Un philosophe qui traîne

 

Je reprends entièrement à mon compte la formule de Merleau-Ponty, qu'il emprunte à Husserl mais à laquelle il donne toute sa portée, selon laquelle la tâche de la philosophie est de porter l'expérience à l'expression. La philosophie est essentiellement descriptive. Il s'agit de rendre dans le langage l'expérience ou, disons, la vie. La vie, non pas comme on oppose la vie et la mort, le vivant et l'inerte, mais au sens où l'on dit "dans la vie" ou "c'est la vie".

Pourquoi alors la philosophie ? Parce que la vie, telle qu'elle est donnée dans le langage courant, fait problème. Le langage dont nous disposons, les textes classiques que nous avons étudiés à l'école, les journaux, la conversation de tous les jours, semblent laisser échapper quelque chose de la vie, qu'il reste donc à essayer d'écrire. C'est ce à quoi le philosophe s'attache. Et, dans cet effort, il rencontre non seulement des questions de mots - il lui faut trouver une façon de raconter les scènes qui lui importent - mais aussi des question de concepts : il reste des éléments de la vie, qui n'entrent pas dans les catégories véhiculées dans la langue courante. Sans doute, la distinction entre questions de mots et questions de concepts est une affaire de degré. L'effort de trouver les mots conduit au niveau des concepts : des termes généraux qui permettent d'analyser et, par conséquent, de décrire les scènes de la vie. Bien décrire, c'est comprendre. La description du philosophe ne fait donc pas l'économie des concepts. Elle est confrontée aussi à des problèmes, et peut-être pas toujours aux même problèmes qu'ont rencontrés les philosophes qui précèdent, la justice, la liberté, la subjectivité : que suis-je et comment en viens-tu, en vient-on, à être je ?

Ce n'est pas dire que la philosophie soit dirigée par ces problèmes, qu'elle ait pour tâche de répondre aux problèmes qui lui a laissés la tradition, ou simplement de les reprendre. C'est dans son effort de décrire l'expérience qu'elle peut retomber sur les problèmes classiques, comme elle peut découvrir de nouvelles questions, de nouveaux angles d'attaque sur la vie.

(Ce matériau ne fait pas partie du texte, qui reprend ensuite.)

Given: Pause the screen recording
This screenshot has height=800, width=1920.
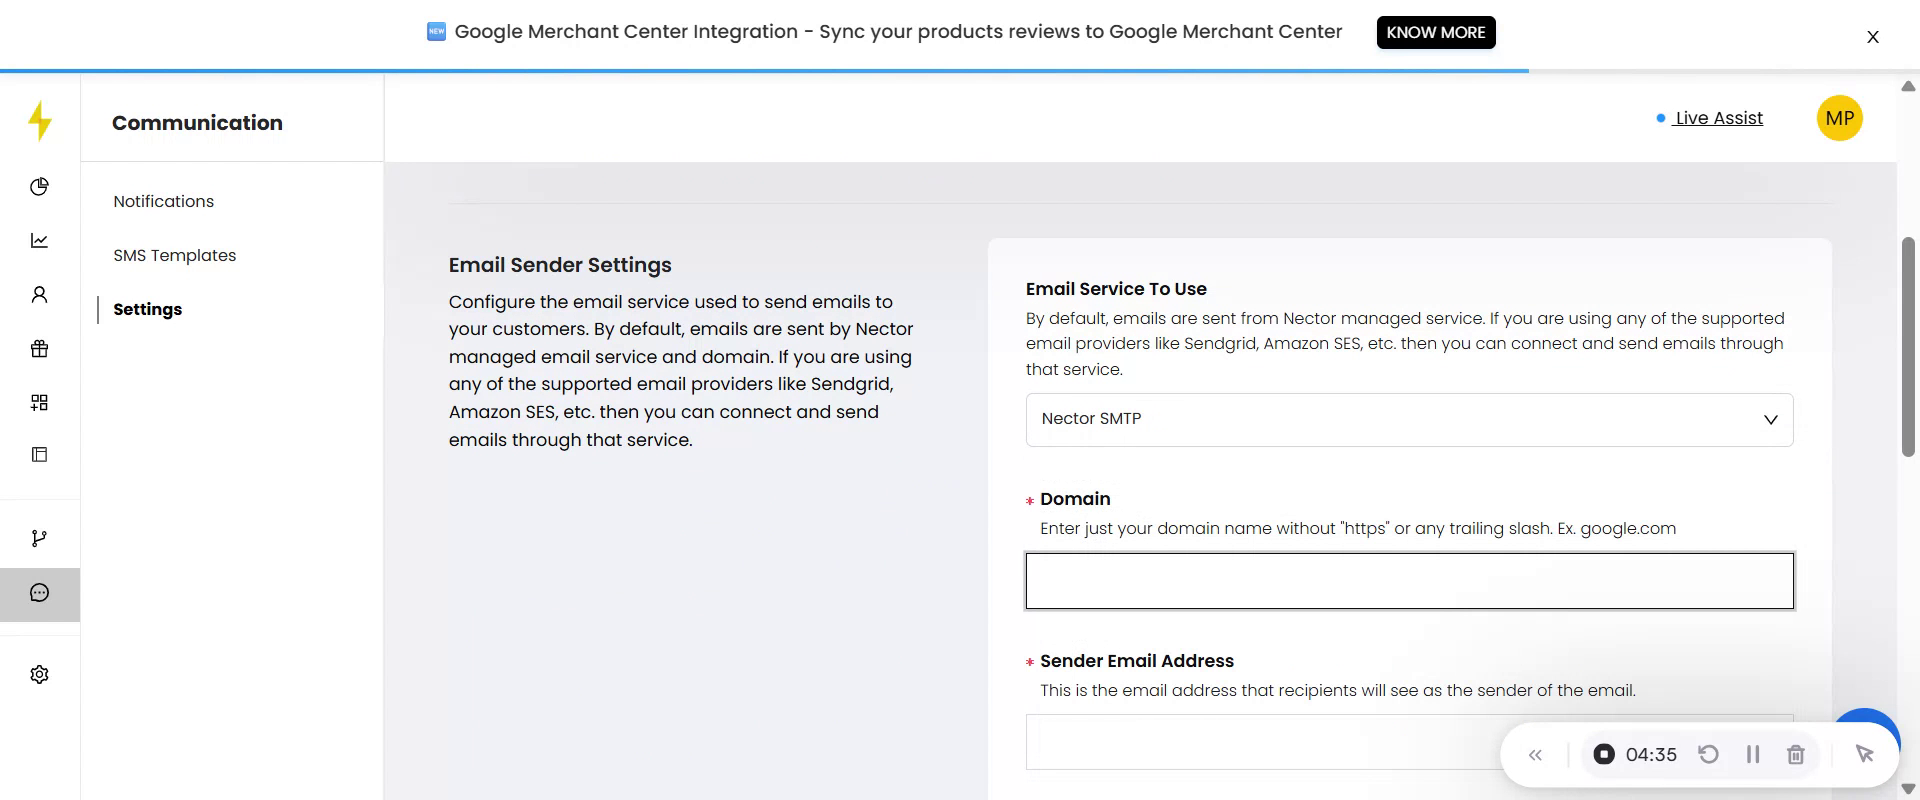Looking at the screenshot, I should [x=1752, y=755].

La philosophie n'est pas non plus dirigée par l'idée de vérité. Elle n'a pas pour but de produire des énoncés vrais. Du moins, la description du philosophe n'est pas tenue d'être vraie dans le sens où un article dans le journal, le bulletin météorologique par exemple, est dit "vrai" : je vérifie d'un coup d’œil par la fenêtre s'il pleut comme l'annonce le journal. En fait, le texte philosophique n'est jamais lu de cette façon. Lorsque, dans les Méditations, Descartes se présente en robe de chambre près du feu jouant avec un morceau de cire, personne (dans son bon sens) ne songe à demande si cette description est exacte. Cela n'importe aucunement. La description de la vie, dans laquelle s'engage le philosophe, peut bien passer par la fiction. La meilleure façon de décrire la vie, d'isoler ces moments qui font problème peut bien être d'évoquer une scène qui n'a jamais eu lieu ou ne pourrait même jamais avoir lieu.

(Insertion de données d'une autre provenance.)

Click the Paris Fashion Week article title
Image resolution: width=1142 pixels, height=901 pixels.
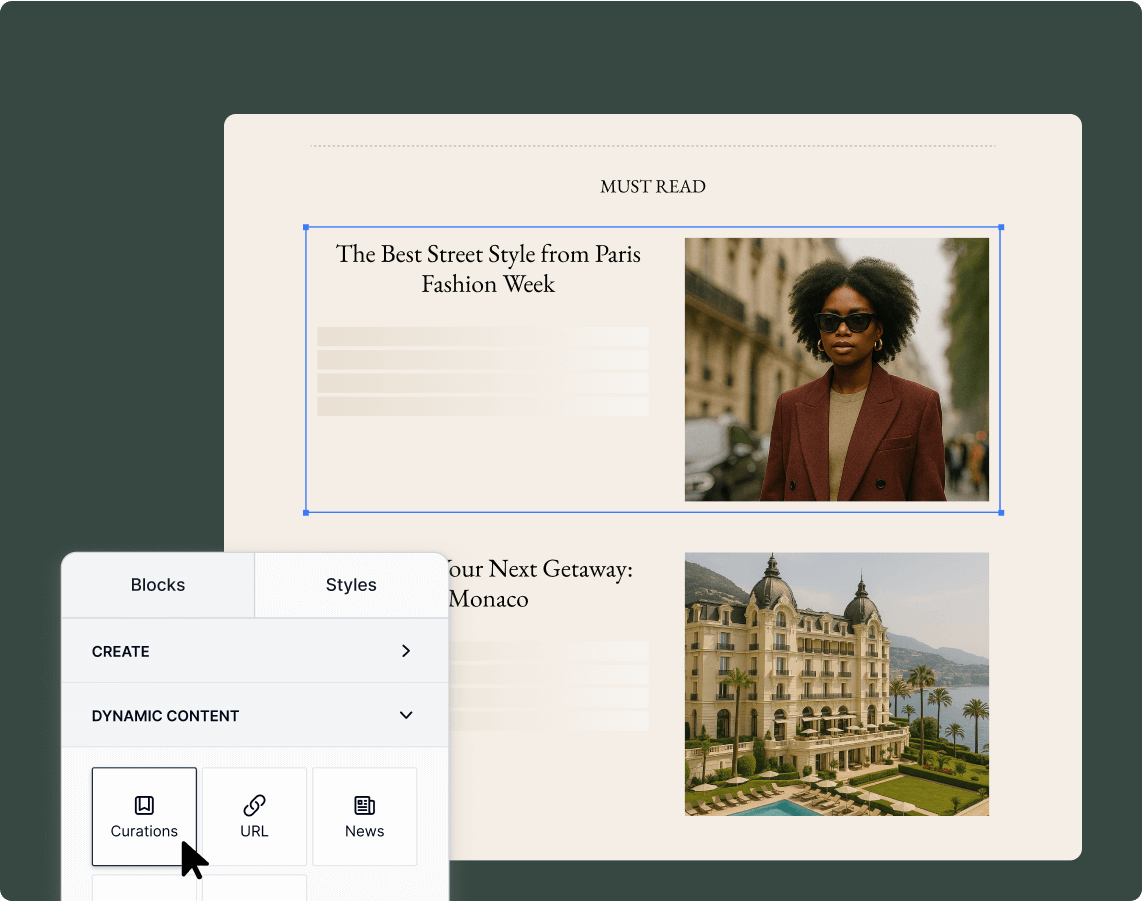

Plus profondément, la mise à l'écart de l'idée de vérité tient à ce que l'usage que nous faisons du terme dans la vie ordinaire, à propos du bulletin météorologique par exemple, suppose une adéquation bien établie entre le langage courant et des éléments de l'expérience. Nous savons à quoi doit répondre dans le paysage la prévision météorologique : à quelles conditions nous pourrons dire qu'il pleut. Mais le philosophe s'attache précisément à ce qui dans la vie échappe à ce langage bien défini. Le philosophe peut parler de la pluie, Bachelard l'a fait. Mais ce qui l'intéresse dans la pluie ne s'exprime pas dans le bulletin météorologique, ne se décrit pas, ou se décrit mal, et, pour cette raison même, nous ne savons pas encore bien le voir. Peut-être la description que tente le philosophe peut entrer après coup dans le langage commun et s'y fixer et prendre alors une vérité dans le même sens que le bulletin météorologique. Dans ce cas, d'un concept psychologique qu'invente un philosophe, ou un écrivain, ou de la description même d'un élément comme la pluie, nous pourrons dire rétrospectivement qu'ils sont vrais. Mais il faut qu'ils soient lentement entrés dans un usage courant pour acquérir une vérité qu'ils n'avaient pas au moment où ils se sont d'abord énoncés. Et il faut aussi que nous oubliions qu'ils ont pu être mis en place dans une fiction, une scène qui n'avait pas de répondant dans la réalité. Les énoncés du philosophe ne son jamais simplement vrais.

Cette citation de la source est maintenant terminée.